▶ Materials provided:
——————————
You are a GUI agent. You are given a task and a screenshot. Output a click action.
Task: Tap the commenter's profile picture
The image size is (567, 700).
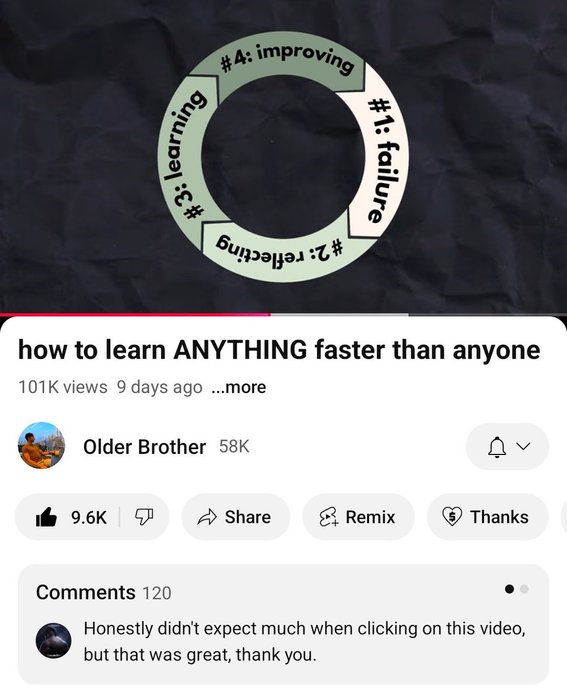(x=53, y=641)
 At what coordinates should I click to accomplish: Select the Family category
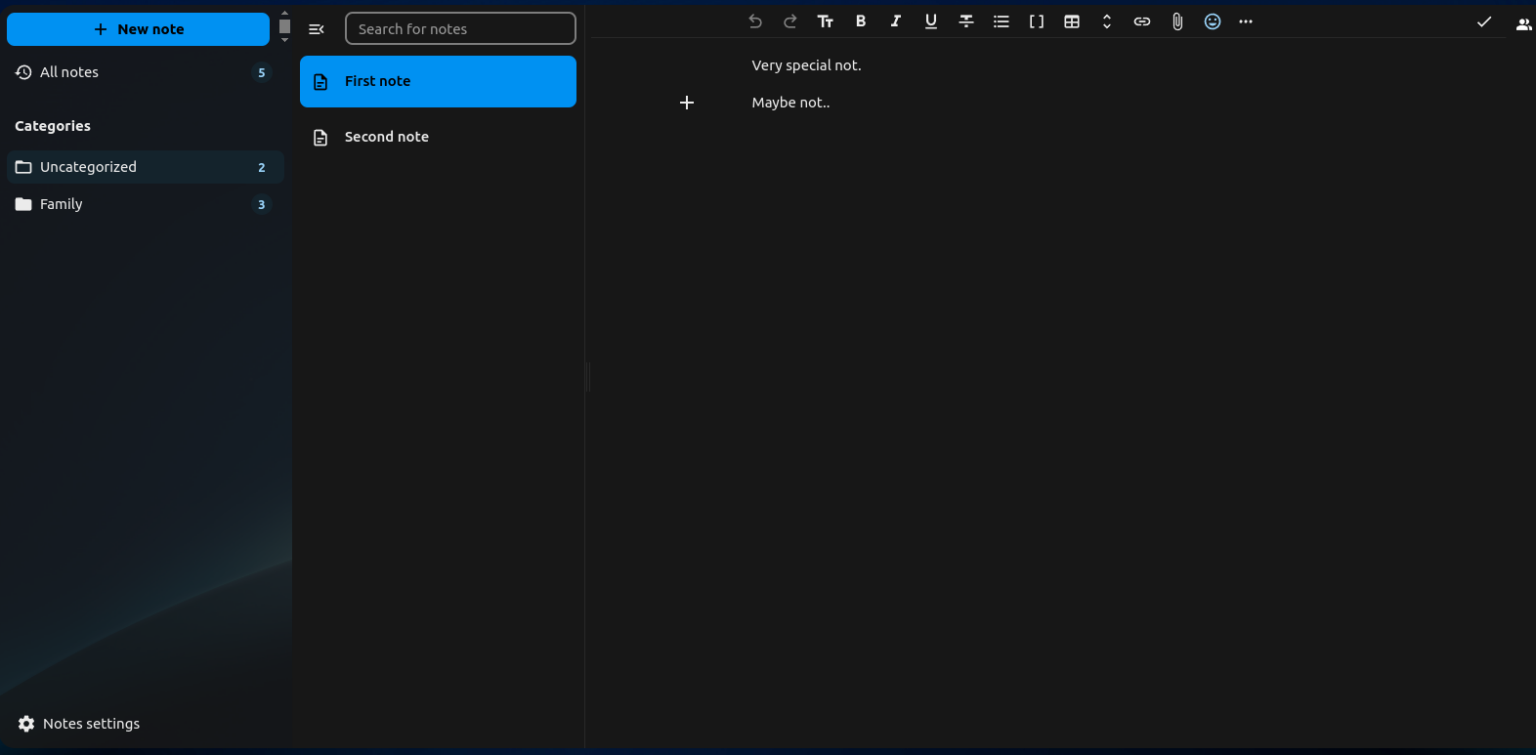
——————————
▶ What you are asked to do: Retype each record exactly as it stands, but do not include the pictures.

▶ Exercise solution:
You are a GUI agent. You are given a task and a screenshot. Output a click action.
Task: Tap the commenter's profile picture
The image size is (567, 700).
(x=53, y=641)
 At what coordinates should I click to accomplish: Select the Family category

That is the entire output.